Anagrama, 2013. 284 páginas.
Tit. or. Schossgebete. Trad. J.R. Pérez Müller.
Día a día de una mujer que sufrió un trauma, va a terapia y tiene sus sesiones de sexo con su marido que incluyen visitas ocasionales a un putiblub para practicar tríos.
Un horror de libro. No me ha gustado el estilo, plano planísimo con una primera persona de taller literario iniciación. No me ha gustado la protagonista, de encefalograma cero, con la que no he empatizado a pesar del trauma terrible que la persigue. Los problemas de esta pareja del primer mundo me han parecido aburridísimos.
En un solo relato del libro que me leí después (canto jo…) hay más talento y profundidad que en todas las páginas de éste. Y el caso es que a pesar de la máscara y la cháchara se dibuja a una mujer perturbada prisionera de un marido y una terapeuta y esclava de una construcción que se ha hecho a sí misma. Pero creo que no es ese el mensaje que la autora quería transmitir.

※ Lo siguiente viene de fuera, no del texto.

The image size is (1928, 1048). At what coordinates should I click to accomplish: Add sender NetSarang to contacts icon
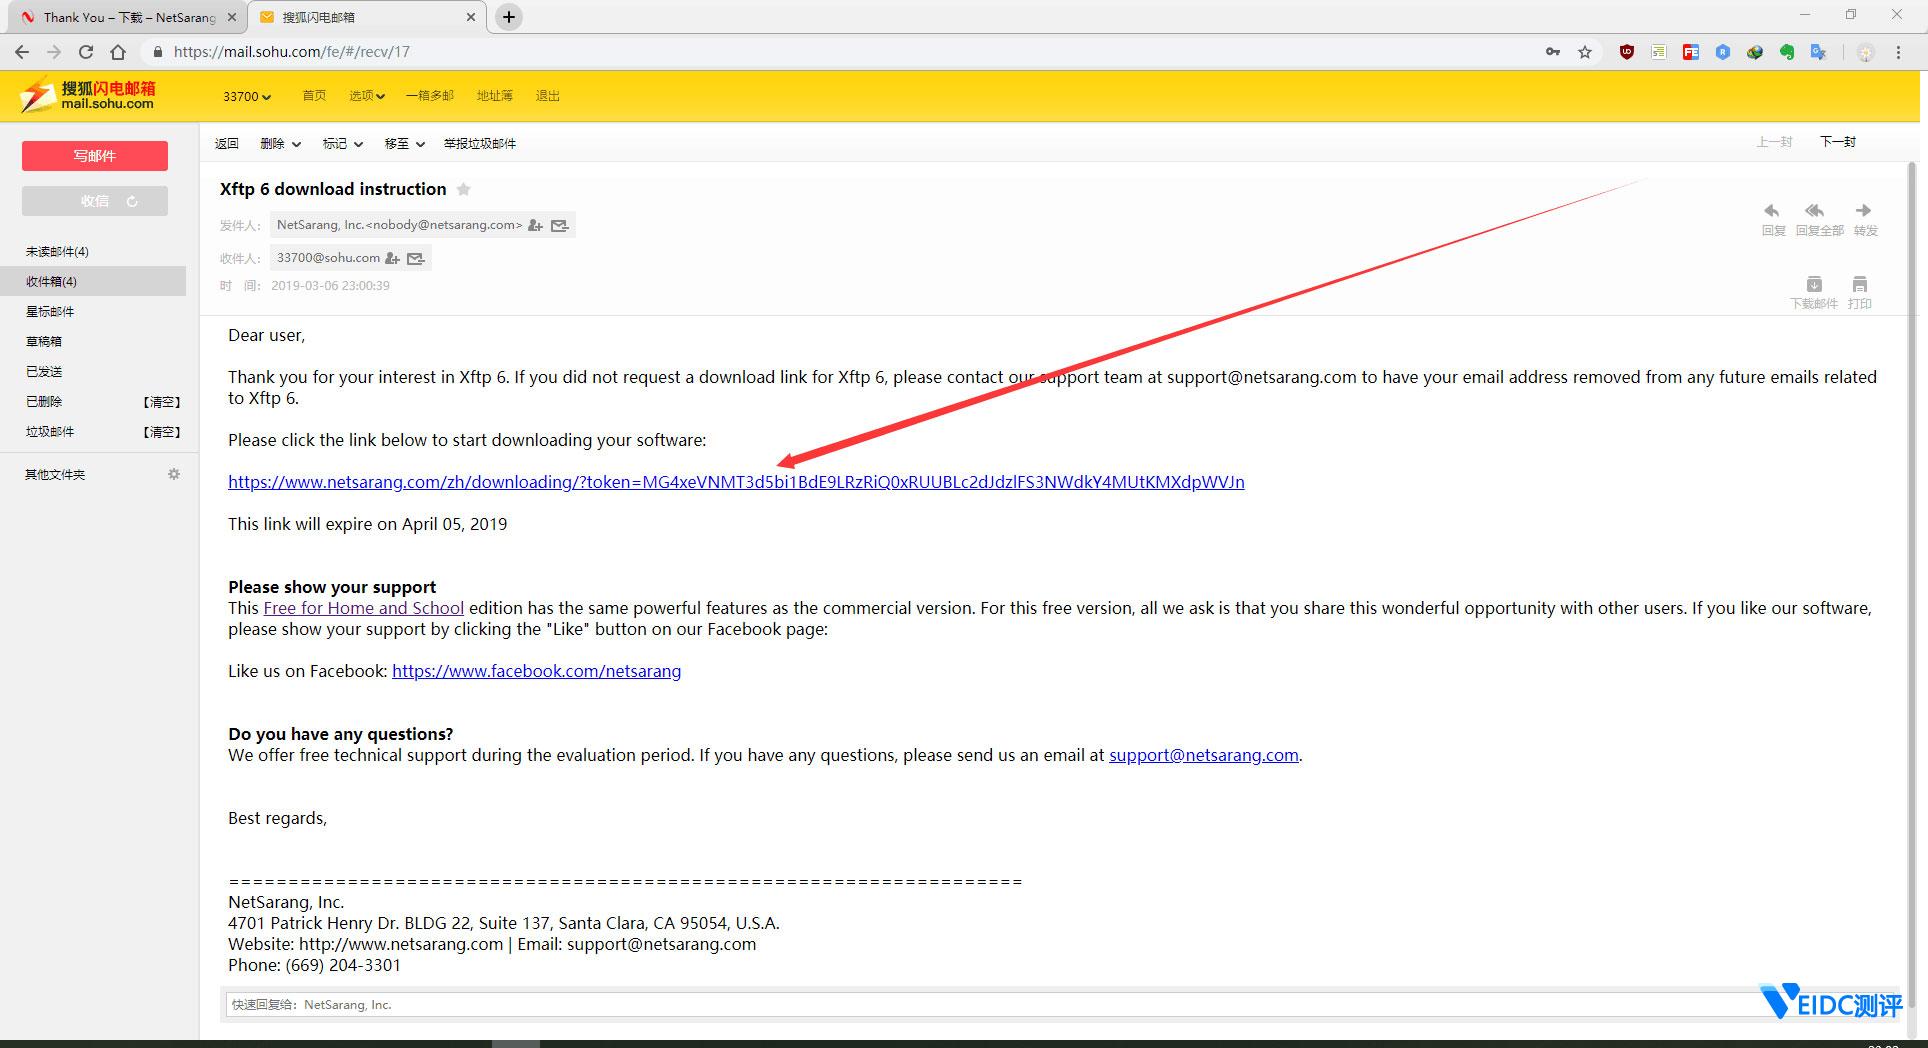tap(536, 226)
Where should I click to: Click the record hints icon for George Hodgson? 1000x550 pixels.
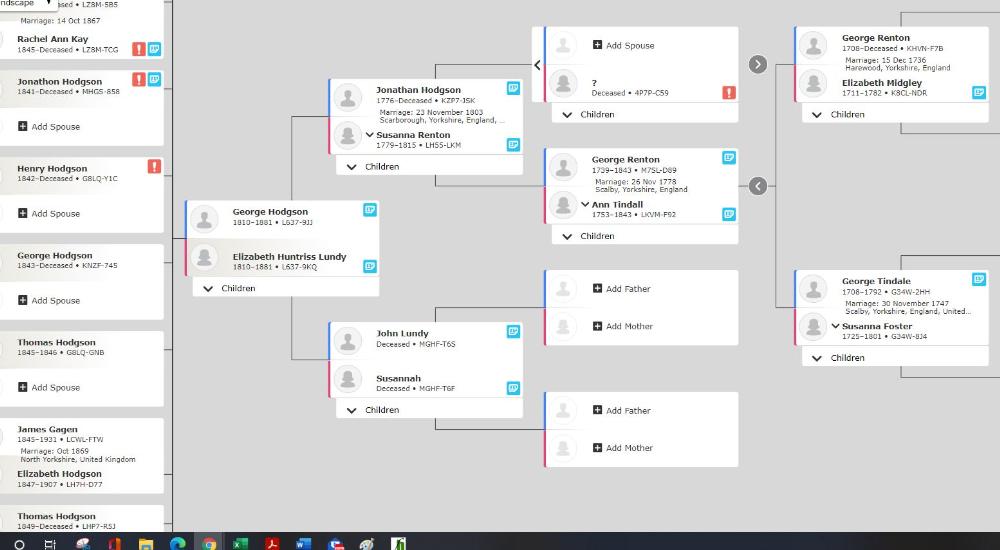click(x=370, y=210)
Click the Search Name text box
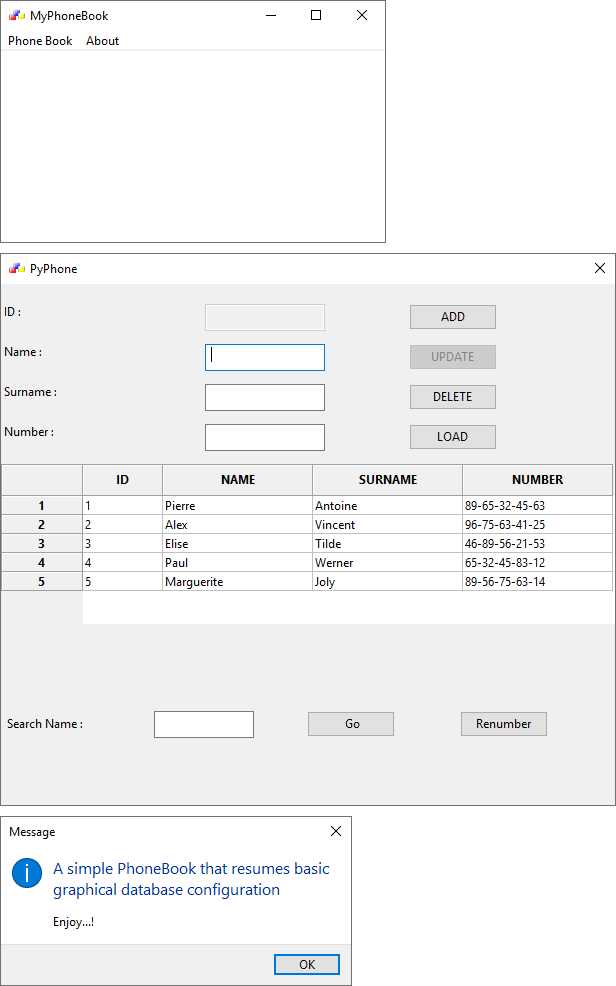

Si se ha vendido supongo que es por las escenas subidas de tono, pero no acabo de ver que hace un libro como éste en Anagrama.
Horrible.
MIÉRCOLES
El despertador suena a las seis y veinte, como todas las mañanas desde que tengo una hija. Es terrible. Hoy, de propina, tenemos lo de las lombrices. La gravedad terrestre es particularmente fuerte y devuelve el cuerpo a la cama, tengo que defenderme como gato panza arriba. Movilizo todos los resortes de mi superyó, pues anoche me acosté muy tarde. Por las mañanas me despierto en la misma posición cadavérica en la que me he dormido. Debe de ser que en el sueño no me muevo en absoluto. Es lo que se llama sueño de cadáver. Cuando me ve acostada de esa manera, Georg no es capaz de apreciar si estoy viva o muerta. A veces me pone el dedo índice bajo la nariz y siente el cálido aliento. Es lo que me dijo una vez. Ya está practicando para ver cómo será cuando me muera.
Levantarme siempre se me hace cuesta arriba. Ya de niña llegué a la conclusión de que algo va mal en este país si todo empieza tan temprano, el colé, el trabajo, los hospitales. Eso te fastidia la vida entera. En la escuela nos enseñaron que cada ser humano tiene su propio biorritmo, pero esa lección no se aplica a la realidad. Se aprende que el sistema está equivocado y sin embargo todo sigue igual. Ahora tengo
una hija y estoy obligada otra vez a levantarme muy temprano. Durante el embarazo no tenía muy claro cuánto dura lo de la responsabilidad, Dios mío, los dieciocho años se hacen muy largos.
La mañana, en realidad el día entero, siempre transcurre de la misma manera. Me levanto sola, preparo el desayuno para la niña, muesli biológico con una manzana biológica y leche biológica dentro o pan integral hecho por mi marido con queso cottage encima para que no tengamos que comer aditivos. Para mí preparo café con leche, algo que he aprendido a hacer muy bien para mi marido -aunque también saco provecho yo—, después bajo a despertar a la niña. Nunca quiere levantarse, como yo cuando tenía su edad, pero tengo que simular lo importante que es levantarse e ir al colé aunque no lo creo en absoluto. Pero tiene que prepararse para la vida, para que no se convierta en una vagabunda o en una drogadicta o acabe con el síndrome de Diógenes.
Le cuento tantos disparates que acaba levantándose de la risa. La sacudo con ambas manos diciéndole, en verano, que ha nevado o que es su cumpleaños y la felicito o que en el salón la espera un animal grande y entrañable para que tenga ese momento de susto y me diga riendo:
—Para ya, mamá, eres patética.
Es la frase que más dice a su madre desde que sabe hablar.
Así consigo que se levante. Después, como si fuera un animal recién salido del letargo invernal, tengo que atraerla hacia arriba, y ella hace plaf con los pies a cada paso para señalarme lo floja que está todavía. Todas las mañanas siento el impulso de decirle: ¿Sabes qué, cariño? Vuelve a acostarte. Hoy no vas al colé. Porque de todas formas es una memez, también llegarás a algo sin colé, seguramente incluso serás más feliz.